"Ck! Dimas! Ke mana kau? Kenapa ponselmu mati?"
Revan berdecak dan menghela napasnya. Sungguh ia lelah, tapi kekhawatirannya pada Dimas tidak membuatnya berhenti untuk menghubungi sahabatnya itu. Seharusnya Dimas sudah ada di Jakarta beberapa jam yang lalu, tapi kenyataannya, sahabatnya itu tak kunjung sampai dan tentu saja hal itu membuatnya khawatir. Terlebih orang tua Dimas terus menghubunginya untuk memastikan Dimas bersamanya atau tidak.
Ia yakin Dimas sudah di jalan karena tidak sampai satu jam setelah ia bicara dengan Dimas siang tadi, sahabatnya itu menghubunginya. Mengatakan jika akan kembali karena tuntutan sang ibu. Niat Dimas menenangkan diri dari kehidupannya di Jakarta harus berakhir lebih cepat dan jika dihitung-hitung Dimas seharusnya sudah sampai Jakarta, tapi hingga sampai hari menjelang malam Dimas belum menunjukkan tanda-tanda kedatangannya. Sekadar menghubunginya pun tidak. Dihubungi juga tidak bisa. Tidak biasanya seperti ini. Sesibuk apa pun Dimas, pria yang sudah bertahun-tahun menjadi sahabatnya itu pasti akan menyempatkan untuk mengangkat panggilannya. Ia kembali mencoba menghubungi Dimas tapi tetap saja operator yang menjawab panggilannya. Ia pun sudah mengirim pesan tapi tidak terkirim. "Aku harap kau baik-baik saja, Dim," gumamnya berharap.
Drrrt ... drtttt
"Halo Dim ...."
Revan menghentikan ucapannya saat mengetahui yang menghubunginya ternyata bukan Dimas. Salahnya sendiri karena ia langsung menerima panggilan tanpa melihat siapa yang menghubunginya.
"..."
"Tante! Dengar sendiri tadi, aku juga sedang menunggu telepon darinya. Sudah berapa kali aku katakan kalau aku tidak bersama Dimas saat ini. Dia tidak kembali ke tempatku."
"..."
"Aku tidak berbohong. Terserah tante percaya atau tidak. Aku tidak peduli. Pantas saja Dimas pergi. Ia pasti tidak tahan denganmu, Tante. Kau selalu menekannya tanpa peduli perasaan dan keinginan Dimas sendiri. Aku harap tante dan paman Adrian tidak akan menyesal jika Dimas lebih memilih pergi selamanya daripada harus menghadapi ayah dan ibu yang tidak pernah mengerti akan perasaannya."

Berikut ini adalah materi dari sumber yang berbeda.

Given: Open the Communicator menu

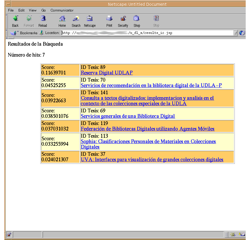Looking at the screenshot, I should [62, 10].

Revan langsung memutus panggilan di teleponnya setelah mengatakan apa yang ingin ia katakan sejak dulu pada ibu dari Dimas itu. Tanpa peduli tanggapan dari wanita yang melahirkan sahabatnya itu. Sungguh ia benar-benar kesal.

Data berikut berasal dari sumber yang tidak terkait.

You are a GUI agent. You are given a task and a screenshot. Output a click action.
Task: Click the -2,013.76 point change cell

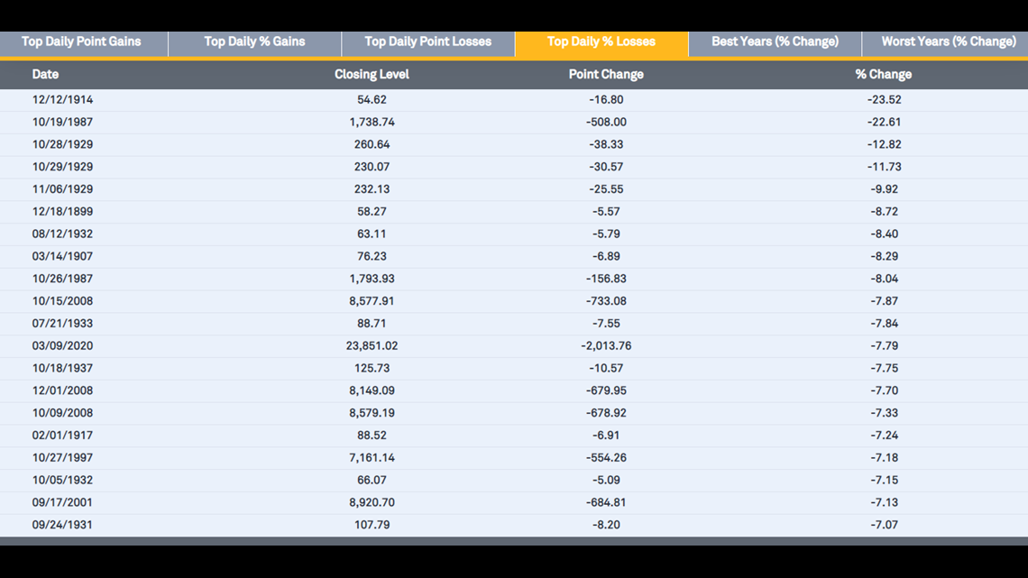tap(606, 346)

Ia benar-benar tidak habis pikir dengan pemikiran orang tua Dimas yang terkadang ada di luar nalar itu. Pantas saja Dimas sering menghilang hanya untuk menenangkan pikirannya. Kadang ia akan menemani Dimas hanya untuk menghilangkan kepenatan yang mereka alami. Melepaskan sedikit saja beban yang mereka pikul. Iya, walaupun tidak semuanya, tapi setidaknya itu membuatnya dan Dimas sedikit merasa lebih hidup. Namun kali ini rasanya berbeda, seperti Dimas tidak akan kembali dalam waktu dekat.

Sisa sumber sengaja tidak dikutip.